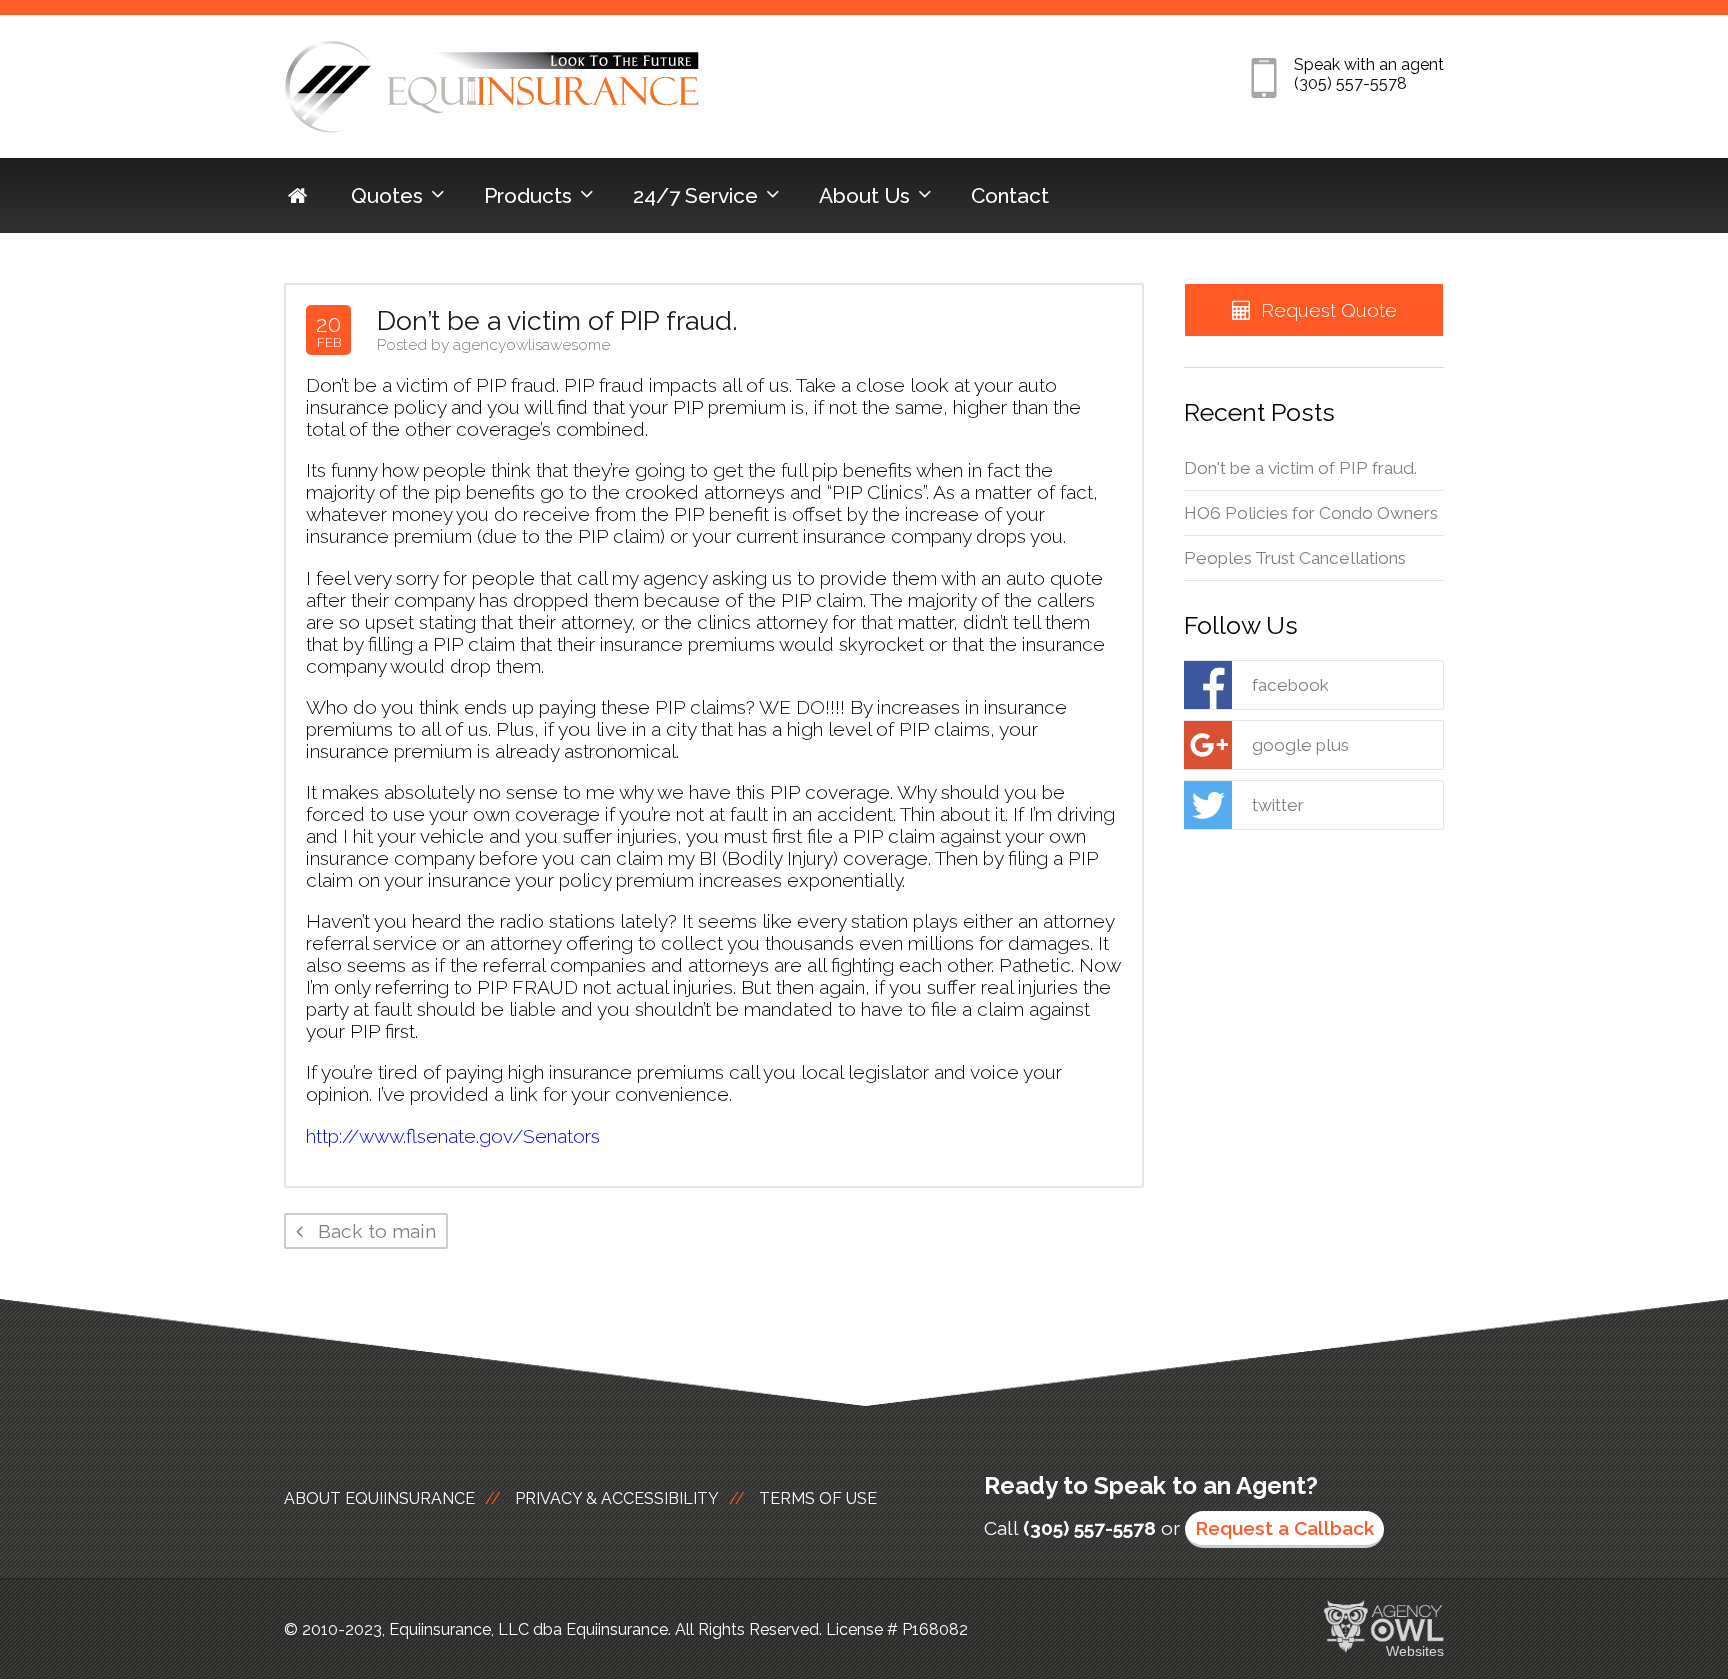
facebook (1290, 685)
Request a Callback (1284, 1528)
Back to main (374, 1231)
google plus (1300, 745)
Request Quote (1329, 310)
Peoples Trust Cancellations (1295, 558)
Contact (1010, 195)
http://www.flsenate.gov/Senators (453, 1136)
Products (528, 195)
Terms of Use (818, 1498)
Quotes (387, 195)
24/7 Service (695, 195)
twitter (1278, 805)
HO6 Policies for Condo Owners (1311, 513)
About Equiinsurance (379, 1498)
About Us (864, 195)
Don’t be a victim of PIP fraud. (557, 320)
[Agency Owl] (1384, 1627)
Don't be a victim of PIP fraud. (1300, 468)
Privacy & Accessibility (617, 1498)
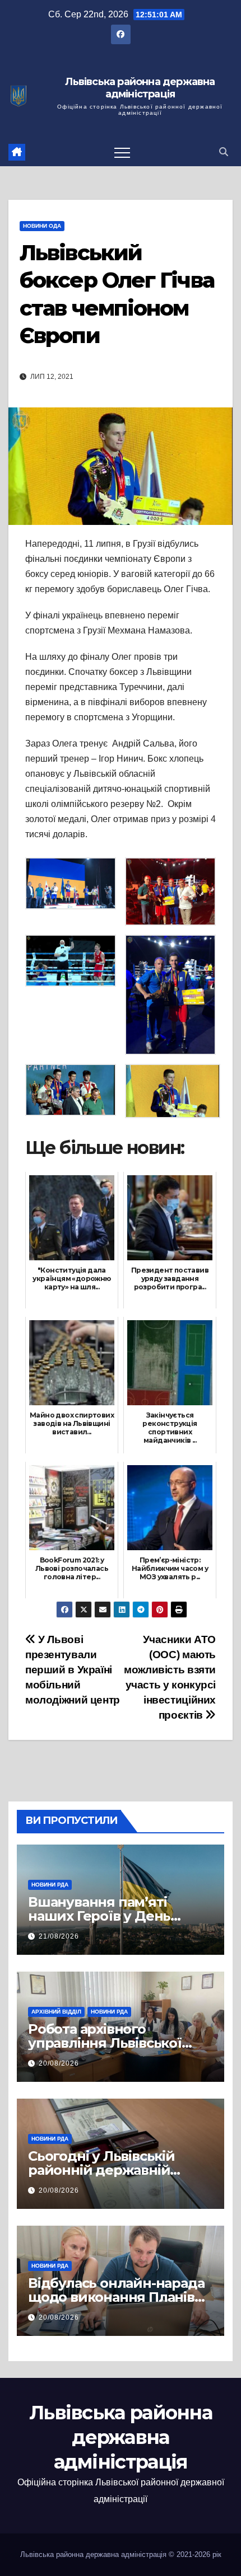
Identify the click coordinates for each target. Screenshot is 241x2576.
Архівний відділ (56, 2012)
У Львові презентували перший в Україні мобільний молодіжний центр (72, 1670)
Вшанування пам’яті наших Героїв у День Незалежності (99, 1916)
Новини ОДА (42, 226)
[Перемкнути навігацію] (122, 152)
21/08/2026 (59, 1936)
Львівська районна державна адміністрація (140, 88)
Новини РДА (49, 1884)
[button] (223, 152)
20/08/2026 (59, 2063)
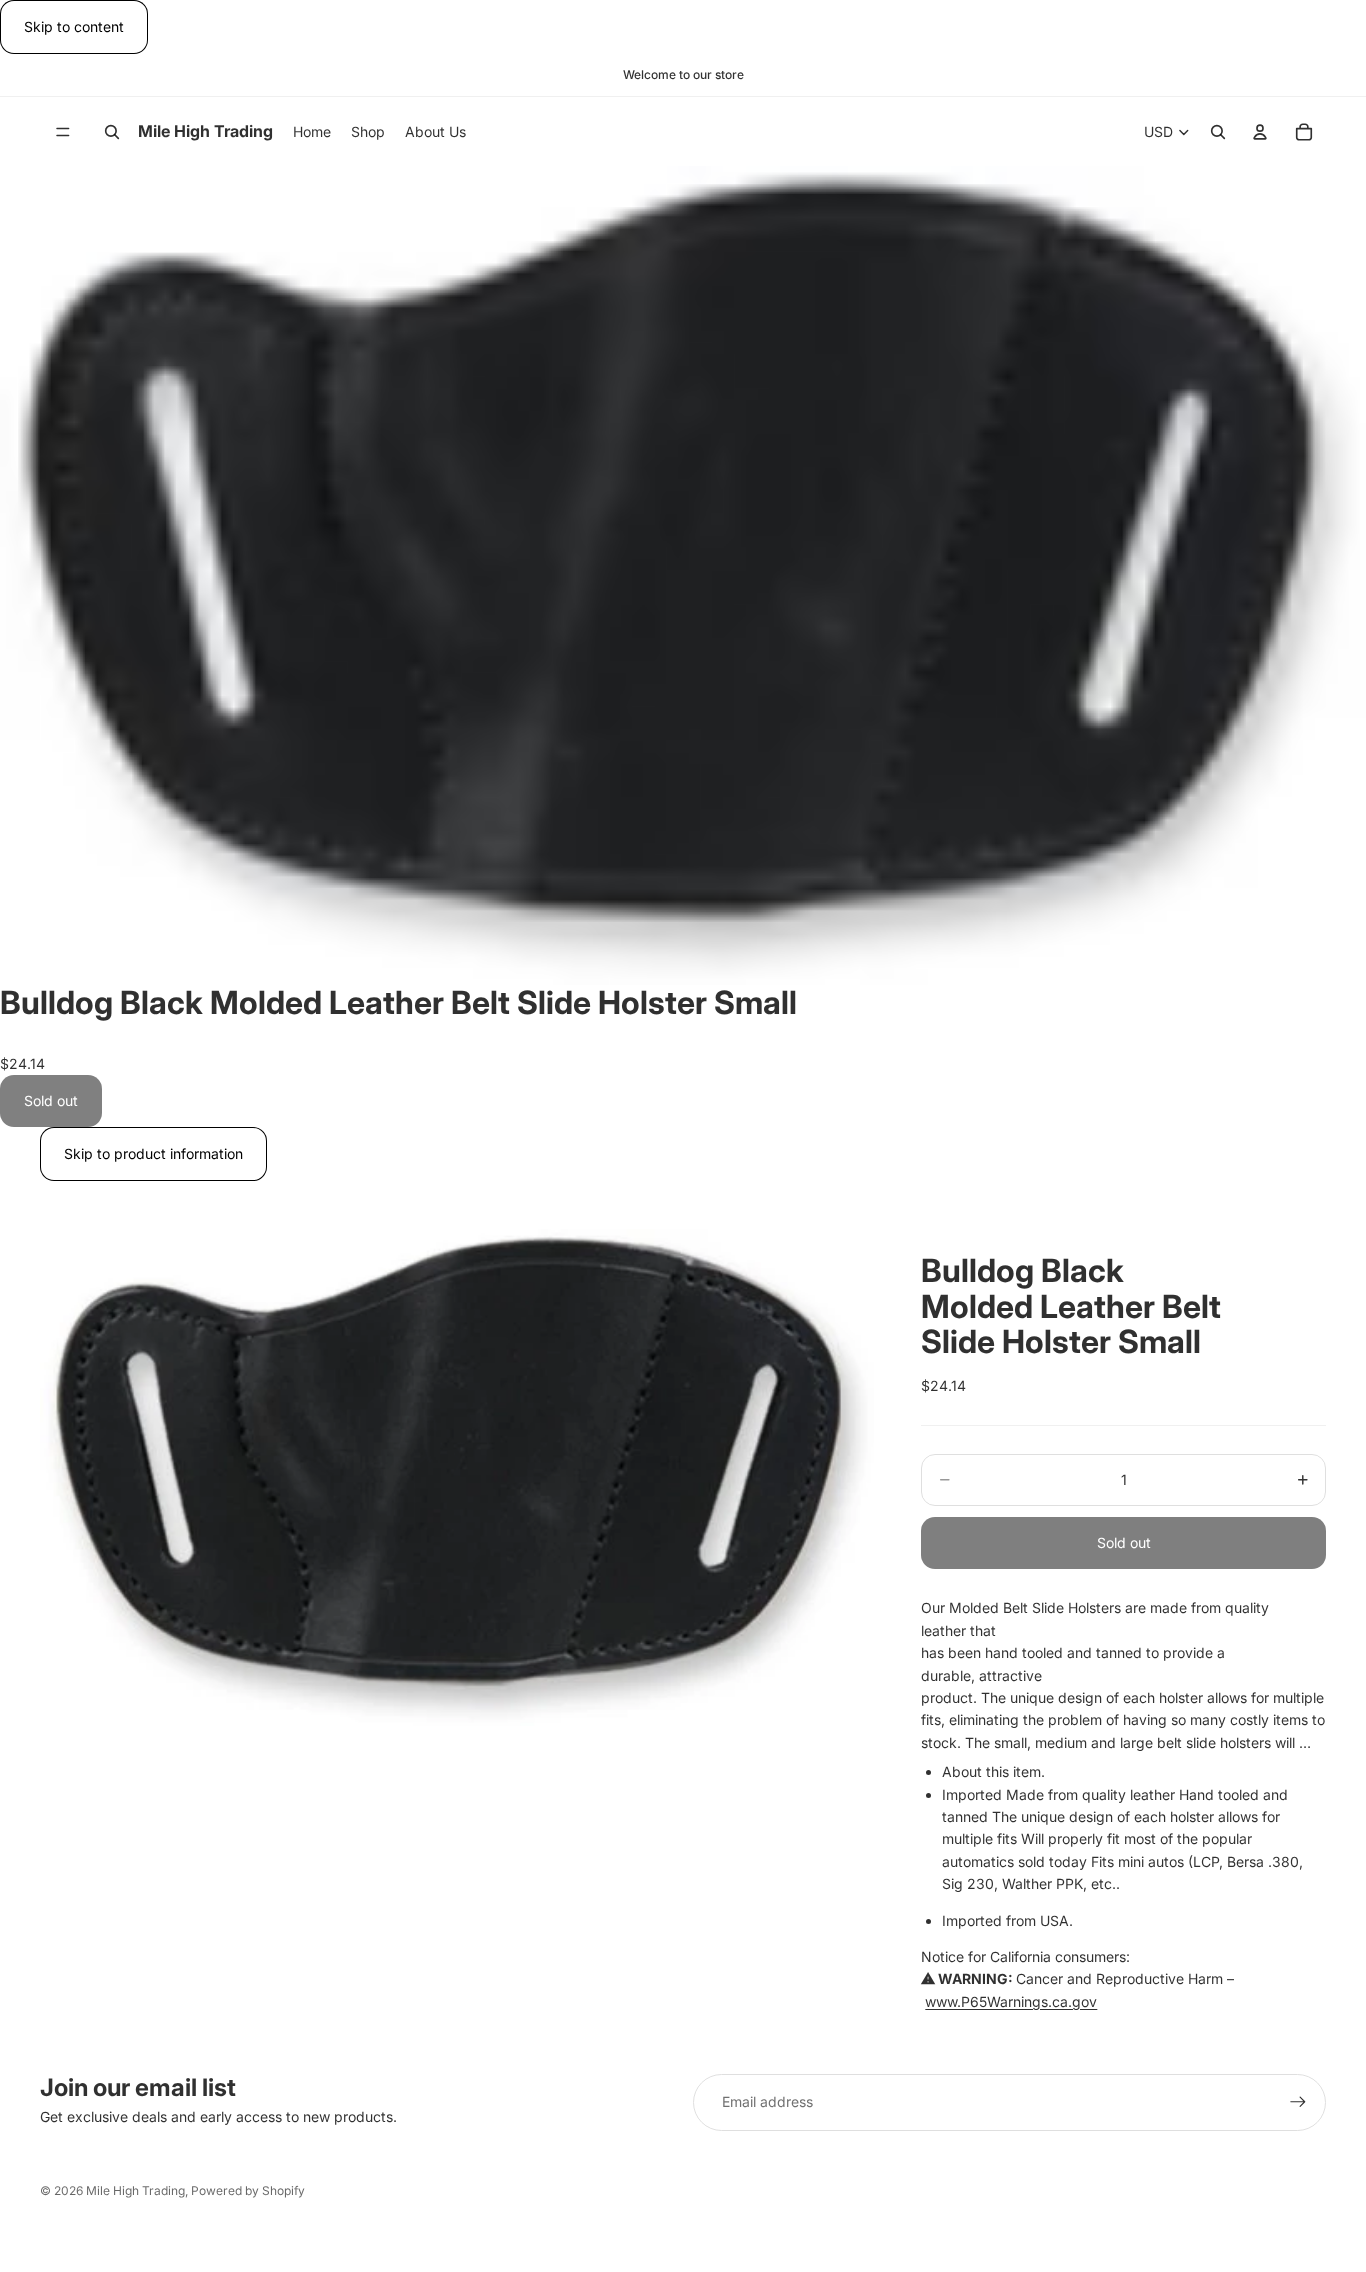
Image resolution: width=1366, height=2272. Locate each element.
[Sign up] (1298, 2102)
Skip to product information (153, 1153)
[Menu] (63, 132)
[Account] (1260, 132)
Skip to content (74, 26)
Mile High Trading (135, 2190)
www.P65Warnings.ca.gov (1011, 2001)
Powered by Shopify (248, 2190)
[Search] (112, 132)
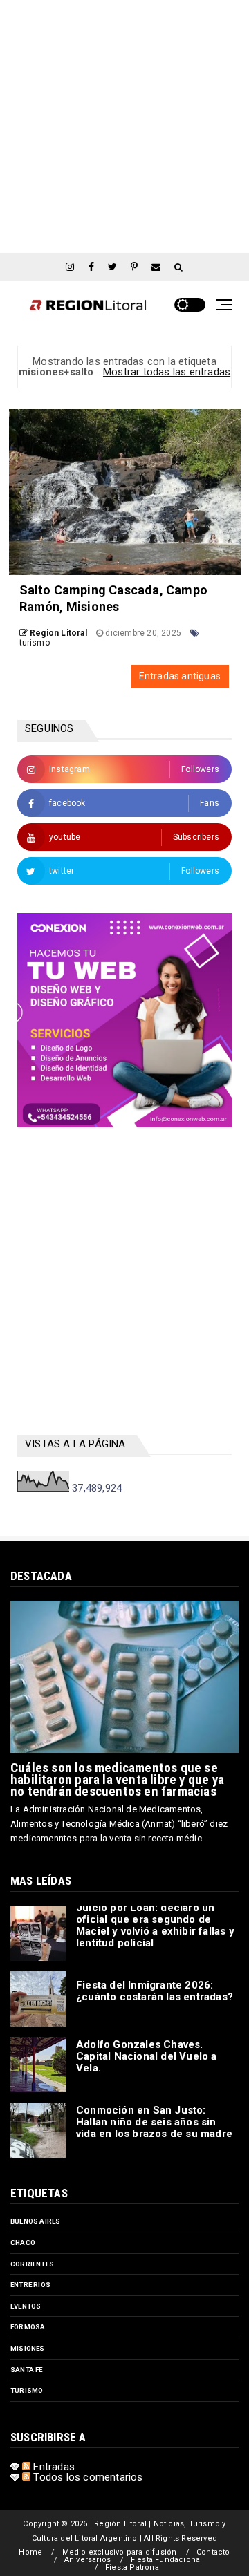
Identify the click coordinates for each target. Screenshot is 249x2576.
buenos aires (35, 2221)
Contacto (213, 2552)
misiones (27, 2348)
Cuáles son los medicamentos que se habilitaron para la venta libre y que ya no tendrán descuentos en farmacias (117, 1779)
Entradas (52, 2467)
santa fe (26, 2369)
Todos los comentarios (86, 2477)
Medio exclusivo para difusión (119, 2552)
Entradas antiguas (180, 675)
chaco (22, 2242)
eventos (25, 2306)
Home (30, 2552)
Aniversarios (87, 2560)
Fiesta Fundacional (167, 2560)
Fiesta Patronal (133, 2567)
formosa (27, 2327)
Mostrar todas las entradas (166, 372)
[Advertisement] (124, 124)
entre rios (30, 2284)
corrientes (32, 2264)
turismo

● ● ●

# Problem:
What lines in the listing include the string "Fiesta"? Copy them out.

# Result below:
Fiesta Fundacional (167, 2560)
Fiesta Patronal (133, 2567)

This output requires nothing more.